Sad stories like these are forever appearing in the news. And the triumph of Room at this year's Oscars shows that there's real appetite for drama exploring the many questions they raise - however gruelling such a drama might prove for actors and audience alike.
Stone Face asks whether a child who's been rescued from a state of presumed captivity can develop social skills and language over a period of years. A second strand, meanwhile, concerns the tough dilemmas faced by the people who come into contact with that child.
A show-making performance sees Ellie Turner play Catherine. Her early years spent in a crib, Catherine can neither walk nor talk properly – and Turner's challenge is to allow the character to ‘speak' almost entirely through her bodily movements.
Catherine's psychiatrist is Dr Cutler, played sympathetically by Liz Jadav. Over time, doctor and patient develop an understanding which is largely non-linguistic: based in horseplay, slapstick jokes, and sometimes Catherine's curiosity for touching Cutler's body in the wrong places. These scenes are funny now and then, and always arresting.

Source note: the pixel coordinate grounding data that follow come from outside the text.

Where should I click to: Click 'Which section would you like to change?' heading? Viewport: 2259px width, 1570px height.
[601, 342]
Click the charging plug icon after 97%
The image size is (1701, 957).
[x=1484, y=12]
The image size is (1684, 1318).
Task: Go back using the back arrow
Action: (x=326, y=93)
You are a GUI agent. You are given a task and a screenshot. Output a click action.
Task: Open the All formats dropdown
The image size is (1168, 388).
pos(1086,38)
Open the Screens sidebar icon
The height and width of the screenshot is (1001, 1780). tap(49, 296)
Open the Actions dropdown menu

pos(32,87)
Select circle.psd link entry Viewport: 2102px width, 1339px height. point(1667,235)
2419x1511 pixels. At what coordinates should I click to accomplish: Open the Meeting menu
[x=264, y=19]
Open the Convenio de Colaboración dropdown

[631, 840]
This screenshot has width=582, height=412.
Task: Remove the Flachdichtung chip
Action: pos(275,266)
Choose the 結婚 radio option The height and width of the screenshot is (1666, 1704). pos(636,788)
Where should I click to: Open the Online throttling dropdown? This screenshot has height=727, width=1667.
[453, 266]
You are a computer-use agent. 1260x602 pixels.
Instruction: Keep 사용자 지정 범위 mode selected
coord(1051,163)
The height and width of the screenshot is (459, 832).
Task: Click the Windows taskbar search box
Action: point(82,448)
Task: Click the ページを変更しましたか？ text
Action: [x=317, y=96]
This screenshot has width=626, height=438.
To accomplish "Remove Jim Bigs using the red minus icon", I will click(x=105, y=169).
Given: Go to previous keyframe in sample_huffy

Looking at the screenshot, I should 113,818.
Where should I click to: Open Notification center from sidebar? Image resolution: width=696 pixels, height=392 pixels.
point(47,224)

Both performers also have roles in the second strand – a worthy inclusion, but which isn't always easy to transition to as it's so much fiercer. It looks at the sorry state of Britain's mental healthcare. There's Catherine's sister Ali, desperately scraping together money for the therapy, and Mel, a slightly two-dimensional journalist character who helps Ali with a crowd-funding project, but who is only ever interested in steering the whole venture into a ‘good story'.
The actors switch between characters with some interesting actions while darkness falls between scenes - although the lighting is perhaps a shade too dim so you may not realise it at first.
Some occasional rawness here and there is perhaps no bad thing for a story like this, though. It's a production which wrenches such hope and frustration out of its source material, ensuring that director Roy Alexander Weise finds a nice parallel between the events themselves and the very laborious process of psychiatric investigation.
Stone Face runs at the Finborough Theatre until 11 June.